By one measure, chaos may have given way to stabilization. The volume of same-store retail financial transactions that First Data, which has 5,000 employees in Omaha, processes has risen 5 or 6 percent recently and is starting to stabilize in that range. (Historically, volume increases have been 8 percent or 10 percent and even in double digits.)

Stabilization is part of the corrective action that is needed. Another part is the “personal de-levering” of the U.S consumer, meaning paying off debt.

“This crisis was caused by a long buildup of consumer debt.”

The personal savings rate, one-half of one percent in 2007, is now in the range of 5 percent.

“That is driving some behavioral changes we're seeing in consumer spending. That will ultimately serve to de-lever the individual. And that is what we have to drive through for structural corrections.

“The good news is banks seem to have found more stable ground and consumers have taken it on themselves to personally de-lever, and we're seeing the effects of that in the marketplace.”
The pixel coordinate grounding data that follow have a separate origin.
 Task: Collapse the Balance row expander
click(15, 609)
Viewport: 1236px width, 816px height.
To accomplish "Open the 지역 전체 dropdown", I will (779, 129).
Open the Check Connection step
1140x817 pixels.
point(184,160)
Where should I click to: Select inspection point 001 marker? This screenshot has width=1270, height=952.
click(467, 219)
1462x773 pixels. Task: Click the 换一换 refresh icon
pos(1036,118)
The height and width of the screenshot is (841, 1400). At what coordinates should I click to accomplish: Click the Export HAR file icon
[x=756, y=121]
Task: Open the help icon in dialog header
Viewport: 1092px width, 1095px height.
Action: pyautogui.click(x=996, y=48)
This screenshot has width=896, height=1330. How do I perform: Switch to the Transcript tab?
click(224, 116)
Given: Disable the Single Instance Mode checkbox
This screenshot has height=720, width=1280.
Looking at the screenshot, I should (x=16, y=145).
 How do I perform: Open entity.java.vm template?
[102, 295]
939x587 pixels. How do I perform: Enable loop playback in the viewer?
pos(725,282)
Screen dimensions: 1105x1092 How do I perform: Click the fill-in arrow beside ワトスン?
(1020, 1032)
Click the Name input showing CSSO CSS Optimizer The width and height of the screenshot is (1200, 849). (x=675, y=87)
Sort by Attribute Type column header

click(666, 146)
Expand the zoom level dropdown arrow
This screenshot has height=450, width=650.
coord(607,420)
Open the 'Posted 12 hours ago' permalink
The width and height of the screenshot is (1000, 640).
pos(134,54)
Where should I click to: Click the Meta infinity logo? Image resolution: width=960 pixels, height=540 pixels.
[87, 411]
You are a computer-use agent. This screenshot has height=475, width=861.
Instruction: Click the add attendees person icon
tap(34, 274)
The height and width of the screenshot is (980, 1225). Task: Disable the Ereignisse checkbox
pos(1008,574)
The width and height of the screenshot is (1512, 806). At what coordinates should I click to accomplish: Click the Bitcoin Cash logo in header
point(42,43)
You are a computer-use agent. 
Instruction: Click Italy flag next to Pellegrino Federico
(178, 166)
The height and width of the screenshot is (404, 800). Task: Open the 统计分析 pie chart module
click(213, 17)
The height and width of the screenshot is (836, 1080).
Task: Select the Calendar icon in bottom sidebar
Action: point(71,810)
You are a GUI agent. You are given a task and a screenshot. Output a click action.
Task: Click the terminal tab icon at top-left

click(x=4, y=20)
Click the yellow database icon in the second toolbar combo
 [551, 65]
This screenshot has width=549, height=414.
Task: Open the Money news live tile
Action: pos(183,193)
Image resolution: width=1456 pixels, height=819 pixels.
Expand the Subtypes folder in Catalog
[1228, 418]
The effects of this on the payments industry — and others — will be consolidation, which has been seen already in takeovers and mergers among major banks.

“Those who have the size and scale, particularly globally, will come out with market-share gains. ... I'm sure we will.”

Jim Clifton, CEO and chairman of the Gallup Organization

Gallup's management consulting business has shrunk over the last year as clients have cut spending because of the recession. “Everybody's really off right now and they've cut budgets.”

The consulting industry has been hit hard, but those consulting businesses, such as Gallup, that work with governments and health care have fared better.

Gallup expects “really good growth” in opinion polling for government and health care through 2010 as Fortune 500 consulting continues to decline.

The company experienced a first-quarter loss in 2009 over the first quarter of 2008 for the first time in the company's history. However, 2007 and 2008 were Gallup's best years to date.

Clifton does not expect what he called the American economic engine to rebound for several years. “American innovation and entrepreneurship” are the only things that will spur a turnaround in the economy, he said.

Short of a big invention that changes the world, such as the Internet, the economy could take as long as five years to recover, he said.

“It's not just going to happen.”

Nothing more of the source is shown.